Gecko's CPU Library

Intel Celeron (Willamette-128) processors

Introduction: May 2002

Overview

The Celeron brand refered to a range of Intel's x86 CPUs for budget/value personal computers. Considered Intel's "economic" processor, the Celeron branded processors had complemented Intel's higher-performance (and more expensive) brands. Intel had given the brand the motto, "delivering great quality at an exceptional value." Celeron processors was able to run all IA-32 computer programs, but their performance was somewhat lower when compared to similar, but higher priced, Intel CPU brands. For example, the Celeron brand often had less cache memory, or had advanced features purposely disabled. These missing features had a variable impact on performance. In some cases, the effect was significant and in other cases the differences were relatively minor.
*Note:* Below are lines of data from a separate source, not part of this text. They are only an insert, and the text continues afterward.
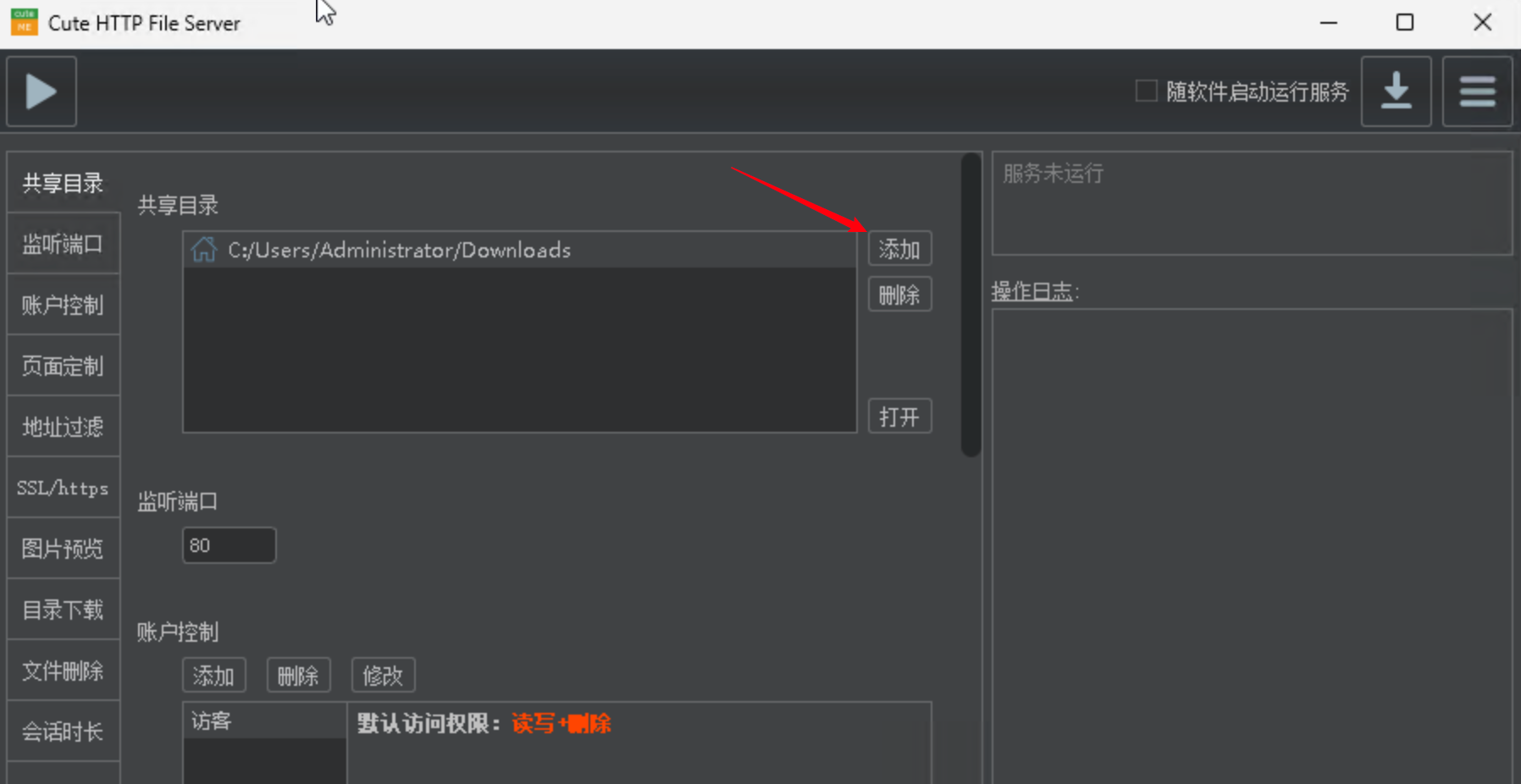This screenshot has width=1521, height=784.
Task: Click 添加 button for shared directory
Action: coord(899,249)
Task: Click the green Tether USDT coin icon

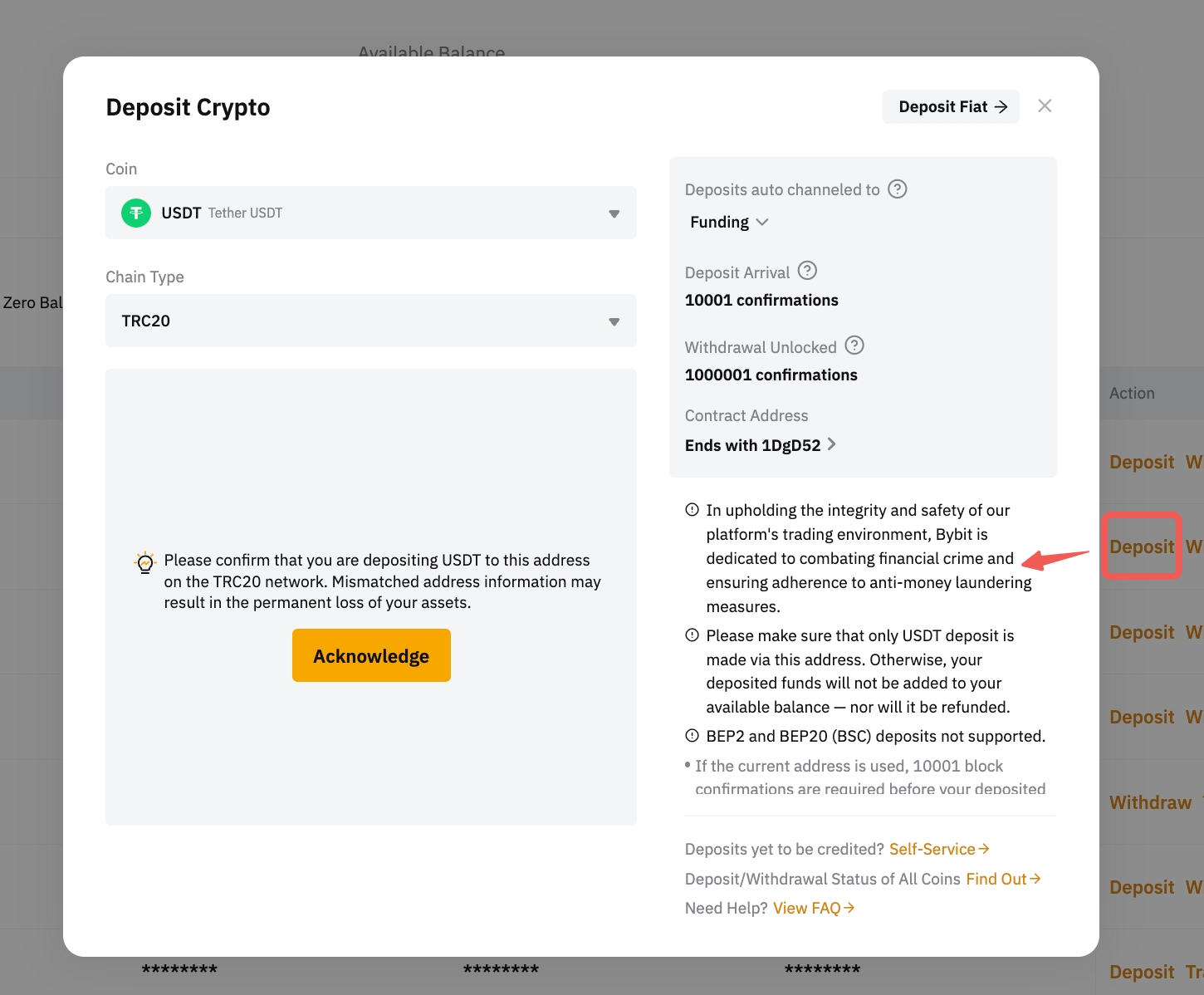Action: (x=136, y=213)
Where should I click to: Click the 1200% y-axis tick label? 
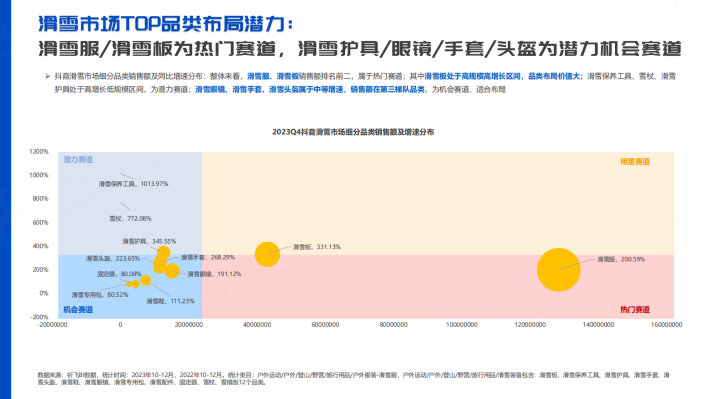[x=38, y=152]
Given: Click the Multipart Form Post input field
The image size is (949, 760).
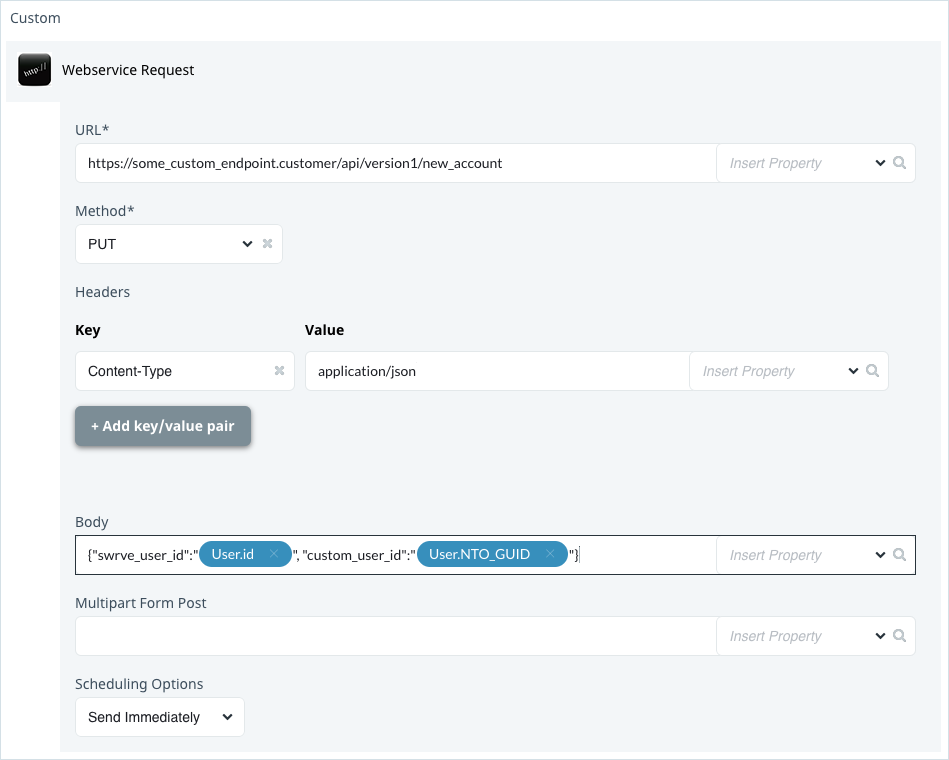Looking at the screenshot, I should point(396,636).
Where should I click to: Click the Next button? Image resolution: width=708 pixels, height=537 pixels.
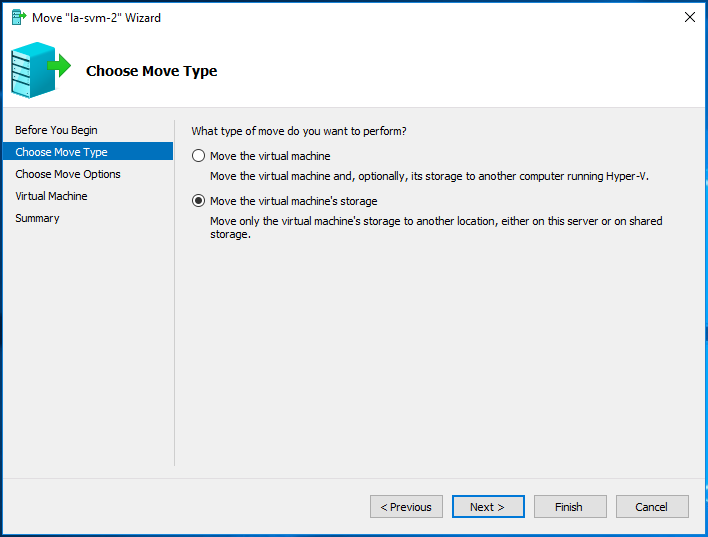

Many of the Celeron designs had achieved a very high "bang to the buck," while at other times, the performance difference had been noticeable. For example, some intense application software, such as cutting edge PC games, programs for video compression, video editing, or solid modeling (CAD, engineering analysis, computer graphics and animation, rapid prototyping, medical testing, product visualization, and visualization of scientific research), etc. may not performed as well on the Celeron family. This had been the primary justification for the higher cost of other Intel CPU brands vs. the Celeron.

The Willamette-128 core

These Celerons were for socket 478 and were based on the Willamette Pentium 4 core, being a completely different design compared to the previous Tualatin Celeron. These are often known as the "Celeron 4". Their L2 cache (128KB) is half that of the Pentium 4 Willamette's 256KB of L2 cache, but otherwise the two are very similar. With the transition to the Pentium 4 core the Celeron now featured SSE2 instructions. The ability to share the same socket as the Pentium 4 meant that the Celeron now had the option to use RDRAM, DDR SDRAM, or traditional SDRAM. Willamette Celerons were launched May 15, 2002, initially at 1.7GHz, and offered a noticeable performance improvement over the older Tualatin Celeron 1.3GHz part, being able to finally beat the Duron 1.3GHz, which at the time was AMD's top competing budget processor. On June 12, 2002, Intel launched the last Willamette Celeron, a 1.8GHz model.

In Intel's "Family/Model/Stepping" scheme, Willamette Celerons and Pentium 4s were family 15, model 1, and their Intel product code was 80531.